▶ [YOUR GOAL] Reproduce the rows from the line containing "The height and width of the screenshot is (459, 906)." to the line containing "axis-break-band is located", replacing "Identify the location of" with "Find the position of" and leaving everything else unchanged.

[Rows excerpted from a collection]
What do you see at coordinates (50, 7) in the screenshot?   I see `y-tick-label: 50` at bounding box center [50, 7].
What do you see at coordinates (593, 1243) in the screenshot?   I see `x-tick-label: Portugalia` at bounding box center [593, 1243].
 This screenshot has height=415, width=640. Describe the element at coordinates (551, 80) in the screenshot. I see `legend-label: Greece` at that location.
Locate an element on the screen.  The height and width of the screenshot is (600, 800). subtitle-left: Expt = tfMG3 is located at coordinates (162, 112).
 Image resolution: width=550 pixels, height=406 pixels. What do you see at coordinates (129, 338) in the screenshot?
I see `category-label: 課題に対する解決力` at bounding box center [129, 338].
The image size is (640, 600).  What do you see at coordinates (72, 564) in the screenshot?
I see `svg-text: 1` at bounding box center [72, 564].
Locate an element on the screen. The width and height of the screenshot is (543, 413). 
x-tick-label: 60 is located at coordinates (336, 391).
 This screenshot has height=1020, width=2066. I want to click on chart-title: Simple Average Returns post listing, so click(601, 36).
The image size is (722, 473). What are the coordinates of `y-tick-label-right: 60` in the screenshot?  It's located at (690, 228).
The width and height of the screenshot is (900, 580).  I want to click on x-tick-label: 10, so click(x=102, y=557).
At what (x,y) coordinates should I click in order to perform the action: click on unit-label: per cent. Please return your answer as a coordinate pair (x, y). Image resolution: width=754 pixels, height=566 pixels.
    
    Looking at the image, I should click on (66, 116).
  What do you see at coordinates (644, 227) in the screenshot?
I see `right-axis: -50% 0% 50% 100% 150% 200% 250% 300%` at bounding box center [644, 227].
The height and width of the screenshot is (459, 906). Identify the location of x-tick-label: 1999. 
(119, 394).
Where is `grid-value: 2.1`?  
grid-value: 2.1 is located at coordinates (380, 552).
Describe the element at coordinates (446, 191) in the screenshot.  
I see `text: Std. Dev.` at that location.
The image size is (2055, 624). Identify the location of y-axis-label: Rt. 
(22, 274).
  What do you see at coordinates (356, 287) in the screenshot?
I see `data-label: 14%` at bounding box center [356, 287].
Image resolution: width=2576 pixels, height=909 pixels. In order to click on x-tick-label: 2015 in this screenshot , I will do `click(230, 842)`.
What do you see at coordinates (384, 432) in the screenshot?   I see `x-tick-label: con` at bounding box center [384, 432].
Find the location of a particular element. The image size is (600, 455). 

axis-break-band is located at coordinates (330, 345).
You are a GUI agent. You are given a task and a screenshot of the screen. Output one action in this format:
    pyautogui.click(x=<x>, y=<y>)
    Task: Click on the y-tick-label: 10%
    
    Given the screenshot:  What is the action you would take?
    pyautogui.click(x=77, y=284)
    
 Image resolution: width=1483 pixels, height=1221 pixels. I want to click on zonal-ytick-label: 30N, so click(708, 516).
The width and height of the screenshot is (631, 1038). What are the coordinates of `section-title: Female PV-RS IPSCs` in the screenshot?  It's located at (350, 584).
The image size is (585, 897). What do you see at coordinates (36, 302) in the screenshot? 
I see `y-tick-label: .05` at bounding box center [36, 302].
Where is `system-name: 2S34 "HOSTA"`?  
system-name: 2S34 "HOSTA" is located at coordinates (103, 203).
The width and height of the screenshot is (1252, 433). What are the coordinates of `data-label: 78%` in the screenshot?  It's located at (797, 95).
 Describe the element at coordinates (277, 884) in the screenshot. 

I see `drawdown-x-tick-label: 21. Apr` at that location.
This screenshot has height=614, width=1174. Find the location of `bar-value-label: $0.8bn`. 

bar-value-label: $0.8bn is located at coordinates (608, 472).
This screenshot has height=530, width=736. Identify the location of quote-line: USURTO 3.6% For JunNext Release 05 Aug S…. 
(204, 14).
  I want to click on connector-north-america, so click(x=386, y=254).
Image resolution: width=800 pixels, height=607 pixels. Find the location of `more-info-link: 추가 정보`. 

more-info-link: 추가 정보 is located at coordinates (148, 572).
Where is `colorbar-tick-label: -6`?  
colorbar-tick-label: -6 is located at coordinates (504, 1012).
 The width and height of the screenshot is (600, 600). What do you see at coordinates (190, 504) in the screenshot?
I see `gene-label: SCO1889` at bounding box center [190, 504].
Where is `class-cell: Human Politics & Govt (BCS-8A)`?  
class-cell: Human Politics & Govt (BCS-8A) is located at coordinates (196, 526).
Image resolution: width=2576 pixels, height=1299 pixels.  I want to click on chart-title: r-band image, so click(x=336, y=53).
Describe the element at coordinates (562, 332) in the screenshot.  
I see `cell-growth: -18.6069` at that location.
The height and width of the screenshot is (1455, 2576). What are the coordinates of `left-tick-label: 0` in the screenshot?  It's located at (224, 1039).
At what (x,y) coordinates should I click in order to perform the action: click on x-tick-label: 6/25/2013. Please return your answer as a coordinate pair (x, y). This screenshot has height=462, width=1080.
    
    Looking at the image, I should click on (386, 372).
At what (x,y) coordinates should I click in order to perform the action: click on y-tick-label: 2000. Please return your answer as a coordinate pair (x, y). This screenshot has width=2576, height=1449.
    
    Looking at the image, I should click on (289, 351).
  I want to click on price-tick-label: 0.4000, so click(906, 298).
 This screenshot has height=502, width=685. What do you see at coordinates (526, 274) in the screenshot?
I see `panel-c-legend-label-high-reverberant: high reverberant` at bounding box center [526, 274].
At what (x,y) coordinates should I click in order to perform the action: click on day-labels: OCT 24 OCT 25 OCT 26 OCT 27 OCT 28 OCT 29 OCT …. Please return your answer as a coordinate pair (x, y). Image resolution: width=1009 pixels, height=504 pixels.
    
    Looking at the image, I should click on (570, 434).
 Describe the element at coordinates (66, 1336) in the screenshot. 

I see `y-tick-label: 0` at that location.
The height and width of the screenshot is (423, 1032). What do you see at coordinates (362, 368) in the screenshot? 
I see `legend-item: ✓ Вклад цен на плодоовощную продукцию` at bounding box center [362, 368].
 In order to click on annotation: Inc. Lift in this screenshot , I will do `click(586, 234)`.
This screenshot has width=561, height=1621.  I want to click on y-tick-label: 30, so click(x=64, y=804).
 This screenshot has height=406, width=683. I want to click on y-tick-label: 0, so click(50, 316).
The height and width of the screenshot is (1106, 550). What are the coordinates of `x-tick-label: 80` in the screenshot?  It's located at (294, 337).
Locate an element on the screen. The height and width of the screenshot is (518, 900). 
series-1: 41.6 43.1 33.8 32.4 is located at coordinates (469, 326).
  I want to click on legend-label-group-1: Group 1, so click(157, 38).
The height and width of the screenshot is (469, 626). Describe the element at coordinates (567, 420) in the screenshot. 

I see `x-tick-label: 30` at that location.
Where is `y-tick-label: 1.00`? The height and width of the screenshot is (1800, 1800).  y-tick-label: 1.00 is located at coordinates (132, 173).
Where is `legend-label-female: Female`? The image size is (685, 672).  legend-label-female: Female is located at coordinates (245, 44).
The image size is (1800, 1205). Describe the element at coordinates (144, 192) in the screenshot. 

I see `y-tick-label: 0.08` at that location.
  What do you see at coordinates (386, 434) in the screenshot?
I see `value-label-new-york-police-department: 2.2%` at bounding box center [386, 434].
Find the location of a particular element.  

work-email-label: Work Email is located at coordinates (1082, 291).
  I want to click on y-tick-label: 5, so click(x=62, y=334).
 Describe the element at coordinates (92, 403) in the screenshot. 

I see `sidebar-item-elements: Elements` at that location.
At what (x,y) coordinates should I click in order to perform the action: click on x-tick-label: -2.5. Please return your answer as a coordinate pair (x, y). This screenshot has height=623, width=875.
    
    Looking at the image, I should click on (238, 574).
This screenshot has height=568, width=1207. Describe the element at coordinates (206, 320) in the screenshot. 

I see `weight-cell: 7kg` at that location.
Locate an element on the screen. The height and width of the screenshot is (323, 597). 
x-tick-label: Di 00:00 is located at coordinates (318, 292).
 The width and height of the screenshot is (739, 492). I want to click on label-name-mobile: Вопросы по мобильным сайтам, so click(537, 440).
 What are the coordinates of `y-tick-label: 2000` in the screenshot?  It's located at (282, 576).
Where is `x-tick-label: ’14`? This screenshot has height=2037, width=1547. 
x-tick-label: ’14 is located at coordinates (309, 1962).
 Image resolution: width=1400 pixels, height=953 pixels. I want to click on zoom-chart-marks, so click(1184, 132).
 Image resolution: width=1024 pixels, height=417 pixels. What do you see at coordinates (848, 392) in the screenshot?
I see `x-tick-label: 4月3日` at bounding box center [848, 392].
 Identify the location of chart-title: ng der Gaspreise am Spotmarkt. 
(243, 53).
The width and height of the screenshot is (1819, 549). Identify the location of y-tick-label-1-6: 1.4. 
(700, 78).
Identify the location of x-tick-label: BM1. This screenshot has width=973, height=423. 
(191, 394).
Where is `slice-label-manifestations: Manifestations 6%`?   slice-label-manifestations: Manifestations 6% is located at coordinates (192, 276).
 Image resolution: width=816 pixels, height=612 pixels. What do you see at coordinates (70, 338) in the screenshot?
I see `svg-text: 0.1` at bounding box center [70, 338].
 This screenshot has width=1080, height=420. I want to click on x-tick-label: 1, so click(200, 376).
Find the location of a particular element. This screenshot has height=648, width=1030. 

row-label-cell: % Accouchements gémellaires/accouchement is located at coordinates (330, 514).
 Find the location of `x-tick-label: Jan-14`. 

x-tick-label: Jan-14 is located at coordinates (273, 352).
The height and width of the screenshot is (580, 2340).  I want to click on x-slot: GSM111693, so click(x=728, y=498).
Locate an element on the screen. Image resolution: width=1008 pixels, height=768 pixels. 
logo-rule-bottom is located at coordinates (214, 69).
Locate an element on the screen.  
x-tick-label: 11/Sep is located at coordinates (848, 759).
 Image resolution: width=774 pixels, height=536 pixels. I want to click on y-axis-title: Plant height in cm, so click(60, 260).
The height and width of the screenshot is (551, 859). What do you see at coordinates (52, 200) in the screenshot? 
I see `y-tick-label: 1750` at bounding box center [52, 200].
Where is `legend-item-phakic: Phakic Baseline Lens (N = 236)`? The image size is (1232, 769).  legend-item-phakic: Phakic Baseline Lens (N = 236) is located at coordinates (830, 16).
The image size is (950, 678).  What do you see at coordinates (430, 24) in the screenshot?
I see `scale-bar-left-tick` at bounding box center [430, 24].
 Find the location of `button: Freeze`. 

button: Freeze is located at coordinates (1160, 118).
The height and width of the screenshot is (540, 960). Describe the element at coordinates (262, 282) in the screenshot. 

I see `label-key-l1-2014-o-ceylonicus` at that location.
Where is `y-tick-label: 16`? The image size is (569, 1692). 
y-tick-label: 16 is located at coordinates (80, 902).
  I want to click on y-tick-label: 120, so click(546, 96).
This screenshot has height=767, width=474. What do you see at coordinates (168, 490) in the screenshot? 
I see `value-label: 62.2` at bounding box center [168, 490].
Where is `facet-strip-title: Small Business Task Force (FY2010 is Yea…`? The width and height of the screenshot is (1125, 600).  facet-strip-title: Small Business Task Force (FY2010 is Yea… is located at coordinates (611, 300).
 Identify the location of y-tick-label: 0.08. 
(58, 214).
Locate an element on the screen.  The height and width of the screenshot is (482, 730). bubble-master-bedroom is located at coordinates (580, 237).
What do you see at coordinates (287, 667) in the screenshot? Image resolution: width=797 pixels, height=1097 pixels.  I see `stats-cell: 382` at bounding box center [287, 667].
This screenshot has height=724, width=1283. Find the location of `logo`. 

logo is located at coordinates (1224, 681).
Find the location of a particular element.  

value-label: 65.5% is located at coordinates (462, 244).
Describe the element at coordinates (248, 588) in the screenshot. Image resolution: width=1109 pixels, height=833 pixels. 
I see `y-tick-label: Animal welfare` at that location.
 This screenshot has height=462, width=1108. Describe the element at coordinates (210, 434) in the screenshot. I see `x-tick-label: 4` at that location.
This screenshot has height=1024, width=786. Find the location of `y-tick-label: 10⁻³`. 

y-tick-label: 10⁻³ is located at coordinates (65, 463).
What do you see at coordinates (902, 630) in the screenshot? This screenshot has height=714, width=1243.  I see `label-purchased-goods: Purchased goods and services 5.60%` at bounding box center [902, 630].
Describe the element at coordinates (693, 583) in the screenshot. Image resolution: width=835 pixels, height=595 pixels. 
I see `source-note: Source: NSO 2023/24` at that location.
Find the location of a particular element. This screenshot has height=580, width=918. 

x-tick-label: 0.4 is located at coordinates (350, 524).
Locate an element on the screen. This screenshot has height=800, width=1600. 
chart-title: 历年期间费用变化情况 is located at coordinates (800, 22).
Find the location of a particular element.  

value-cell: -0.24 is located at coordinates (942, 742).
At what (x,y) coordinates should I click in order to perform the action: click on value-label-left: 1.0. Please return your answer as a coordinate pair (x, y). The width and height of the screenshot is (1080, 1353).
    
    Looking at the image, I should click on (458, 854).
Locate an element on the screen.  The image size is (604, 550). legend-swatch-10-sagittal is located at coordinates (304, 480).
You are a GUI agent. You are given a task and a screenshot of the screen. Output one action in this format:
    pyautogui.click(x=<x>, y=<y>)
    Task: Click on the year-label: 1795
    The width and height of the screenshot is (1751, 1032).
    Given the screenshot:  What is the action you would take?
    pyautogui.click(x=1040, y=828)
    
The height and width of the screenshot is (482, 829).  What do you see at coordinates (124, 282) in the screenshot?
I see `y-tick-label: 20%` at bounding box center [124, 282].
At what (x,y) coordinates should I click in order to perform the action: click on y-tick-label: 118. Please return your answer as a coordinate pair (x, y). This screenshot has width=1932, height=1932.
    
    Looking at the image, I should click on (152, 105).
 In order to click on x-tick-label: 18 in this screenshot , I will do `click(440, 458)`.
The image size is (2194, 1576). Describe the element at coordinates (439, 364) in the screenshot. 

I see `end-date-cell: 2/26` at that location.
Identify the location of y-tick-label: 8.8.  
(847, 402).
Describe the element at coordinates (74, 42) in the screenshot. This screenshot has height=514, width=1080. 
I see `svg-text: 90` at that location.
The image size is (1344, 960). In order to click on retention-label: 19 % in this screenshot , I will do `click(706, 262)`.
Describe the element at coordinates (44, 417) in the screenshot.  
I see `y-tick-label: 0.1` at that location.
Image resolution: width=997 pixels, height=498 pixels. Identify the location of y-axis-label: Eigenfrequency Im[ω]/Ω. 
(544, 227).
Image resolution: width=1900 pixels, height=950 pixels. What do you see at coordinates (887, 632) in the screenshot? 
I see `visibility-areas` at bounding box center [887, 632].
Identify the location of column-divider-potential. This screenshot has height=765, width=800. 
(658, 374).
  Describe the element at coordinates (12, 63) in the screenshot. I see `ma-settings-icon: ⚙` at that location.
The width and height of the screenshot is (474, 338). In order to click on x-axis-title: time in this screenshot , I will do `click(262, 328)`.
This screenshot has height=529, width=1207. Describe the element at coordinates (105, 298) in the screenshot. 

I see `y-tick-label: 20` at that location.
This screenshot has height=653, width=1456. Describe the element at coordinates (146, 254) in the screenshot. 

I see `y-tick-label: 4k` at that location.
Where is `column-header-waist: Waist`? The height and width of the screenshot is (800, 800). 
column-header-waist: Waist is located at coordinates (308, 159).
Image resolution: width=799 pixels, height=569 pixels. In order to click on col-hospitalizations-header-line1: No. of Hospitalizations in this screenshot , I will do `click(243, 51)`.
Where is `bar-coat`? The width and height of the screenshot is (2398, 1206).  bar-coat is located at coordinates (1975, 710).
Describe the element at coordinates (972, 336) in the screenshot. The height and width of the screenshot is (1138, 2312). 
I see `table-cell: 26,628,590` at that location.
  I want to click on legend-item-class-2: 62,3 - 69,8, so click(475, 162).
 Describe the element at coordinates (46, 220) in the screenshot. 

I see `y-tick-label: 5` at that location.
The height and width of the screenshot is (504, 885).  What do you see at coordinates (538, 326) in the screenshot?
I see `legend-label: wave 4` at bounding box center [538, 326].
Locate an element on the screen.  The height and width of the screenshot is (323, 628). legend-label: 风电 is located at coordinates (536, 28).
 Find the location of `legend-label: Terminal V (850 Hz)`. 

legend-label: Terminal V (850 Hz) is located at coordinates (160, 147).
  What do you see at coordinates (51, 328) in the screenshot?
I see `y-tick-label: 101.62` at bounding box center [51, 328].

▶ [OUTPUT BELOW]
The height and width of the screenshot is (459, 906). Find the position of x-tick-label: 1999. 
(119, 394).
Where is `grid-value: 2.1`?  
grid-value: 2.1 is located at coordinates (380, 552).
Describe the element at coordinates (446, 191) in the screenshot.  
I see `text: Std. Dev.` at that location.
The image size is (2055, 624). Find the position of y-axis-label: Rt. 
(22, 274).
  What do you see at coordinates (356, 287) in the screenshot?
I see `data-label: 14%` at bounding box center [356, 287].
Image resolution: width=2576 pixels, height=909 pixels. In order to click on x-tick-label: 2015 in this screenshot , I will do `click(230, 842)`.
What do you see at coordinates (384, 432) in the screenshot?   I see `x-tick-label: con` at bounding box center [384, 432].
Find the location of a particular element. The image size is (600, 455). 

axis-break-band is located at coordinates (330, 345).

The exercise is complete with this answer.